Desde hace cuatro años, Andrea Barbá indaga en la figura de Lola Mora en sus talleres de performance creativa, que tuvieron de sede el Museo Histórico Presidente Nicolás Avellaneda, desde donde se avanzó a plazas y calles céntricas.
“Soy una mujer y actriz de pie sobre mis escombros, y podría decir lo mismo del influjo inspirador que me resulta evocarla en como mujer, trabajadora y artista provinciana. La insipiencia de la muerte, el fuego creador, la obstinación, la soledad, lo que queda de las cosas que obramos en este mundo y los gestos del trabajo en el cuerpo son algunos aspectos que abordé al pensar en ella como eje de mi trabajo escénico y artístico pedagógico”, le dice a LA GACETA.
- ¿Cómo surgió esa iniciativa?
- En pandemia, en ese tiempo-espacio detenido ante el peligro de muerte que significaba vincularte con otros cuerpos, tuve momentos de introspección y repliegue; mi cuerpo estaba haciendo una apnea de contacto físico, lo que me llevó al gesto de revisarme para no olvidarme, provocarme cosas y cultivar una memoria de mí misma por si moría. No era un registro de saberes intelectuales o artísticos, sino de mis trayectos como marcas humanas en mi casa. Luego empecé a cruzar esas experiencias con mi práctica como actriz, mi pasión por la fotografía y la composición de las imágenes y de las espacialidades. Era una manera de “hacer” el tiempo y de mantenerme en vínculo con la creación, con una bitácora del proceso. A través de la experiencia de ponerle el cuerpo a la experiencia creadora, me di cuenta de cosas que de otro modo no podría llegar a hacer. Necesitaba que mi práctica no se circunscribiese al espacio de una sala, sino en vincular el cuerpo como territorio en espacialidades y ramificarlo en imaginarios al límite.
- ¿Ahí aparece Lola Mora?
- Esa indagación me aparecía una cosa muy pregnante con su presencia o su influjo creador. Su exploración sobre los propios límites, la propia piel, un material y haber desarrollado un pensamiento y un obrar donde el cuerpo hace espacio y viceversa: la corporalidad deviene espacialidad, voluptuosidad, voz feminista y obstinación. Y su realidad de sentir en el cuerpo las marcas de un patriarcado normalizado, desde donde se marca y mata nuestros cuerpos. Pensarla hoy significa evocarla en su impronta emancipadora de otras Lolas. Así surgió el Laboratorio Transdiciplinario de Creación Escénica, que cruza creación situada y patrimonio a partir de procedimientos de performance, filosofía contemporánea, prácticas somáticas, artes visuales y creación escénica. Su devenir en performance site specific en el espacio público fue la pieza “Evocación Lola (2022-2025)” que ganó la Beca Activar Patrimonio 2022 para la investigación en Museos Argentinos.

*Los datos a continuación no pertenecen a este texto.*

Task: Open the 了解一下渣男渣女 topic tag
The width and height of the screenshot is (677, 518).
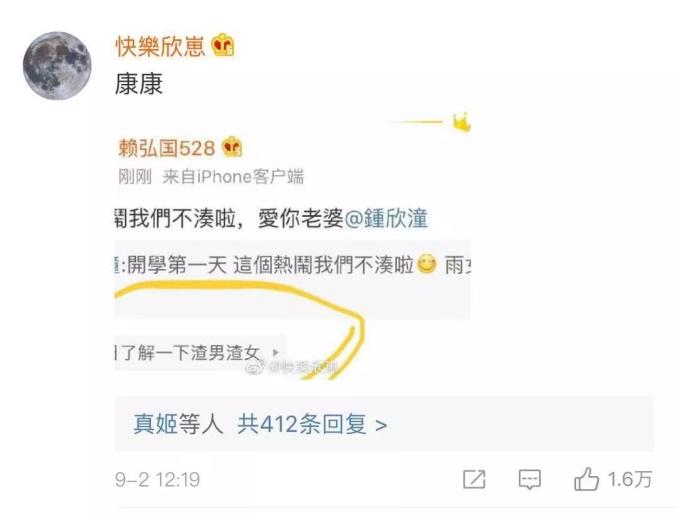Action: (x=188, y=353)
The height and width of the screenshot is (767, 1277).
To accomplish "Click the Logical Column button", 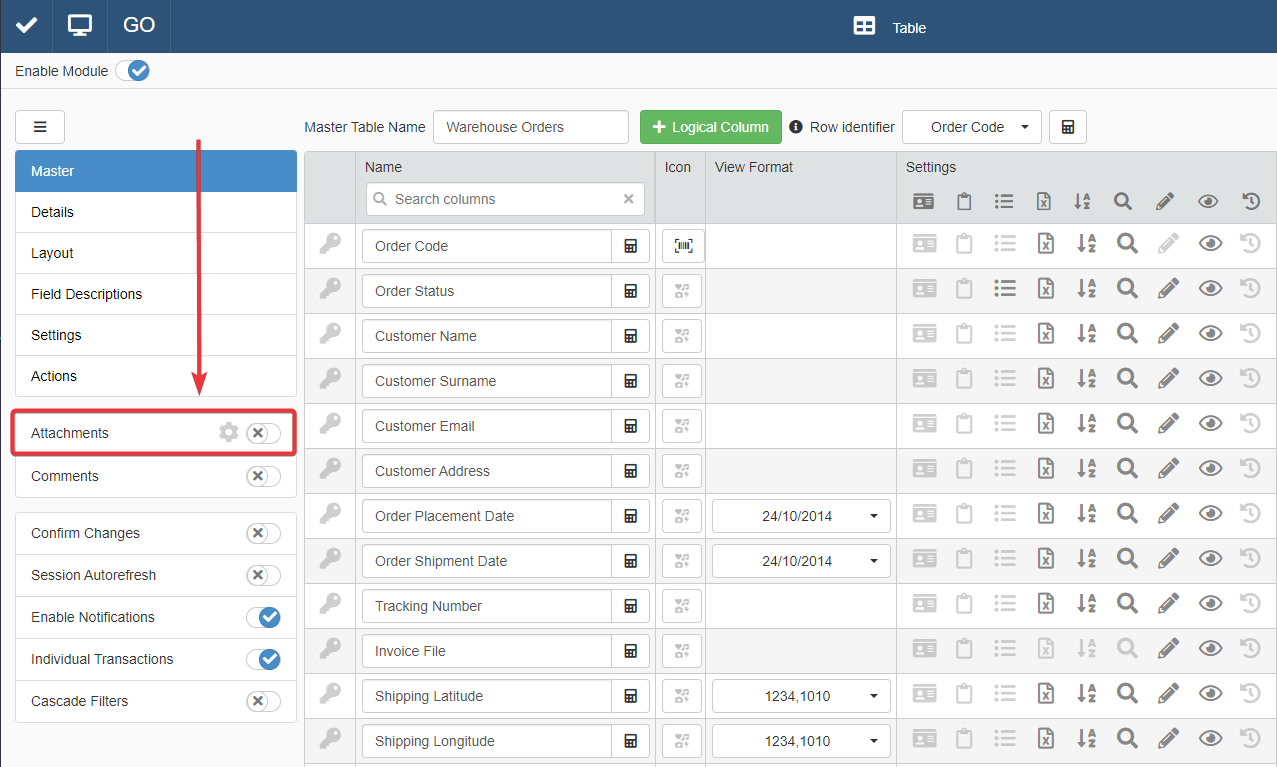I will pyautogui.click(x=711, y=127).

- ¿Cómo fue trabajar en el museo?
- El museo se volvió un espacio vivo, blando, poroso, intervenido por los cuerpos y viceversa. Jugábamos con la presencia de las carbonillas y del retrato de Lola Mora que nos inspiraba, nos miraba y nos amadrinaba en la sala que nos dieron, que no estaba habilitada al público, a partir de la idea de esculpir algo. No pretendía hacerle un homenaje desde los formatos convencionales del arte, sino recuperar su dimensión de trabajadora del arte abriéndose camino en una sociedad atravesada por la mirada masculina, recuperar sus luchas cotidianas, sus peleas administrativas y la contienda incesante por la libertad de expresión como mujer. Estos son aspectos que me resultan atractivos y creo que son los mismos por los que fue perseguida. Nada ha cambiado: nos persiguen y nos matan por ser mujeres.
- ¿Hay un mensaje en su vida?
- Cito al filósofo Josep María Esquirol: “Dado que la intemperie es permanente, los poetas han de juntar más de una cubierta. Entonces las acciones se articulan en arco, reforzándose entre sí. Poeta es quien sabe curvar la acción sobre la gravedad de la herida infinita, es quien en el surco de la herida y en la palma de la mano, mantiene y junta tanto como puede”. ¿Qué nos hace falta como obreros de mundo para desarticular la estructura que nos somete y nos mata? Acaso sea intensificar la vida con sus infinitivos: amar y pensar.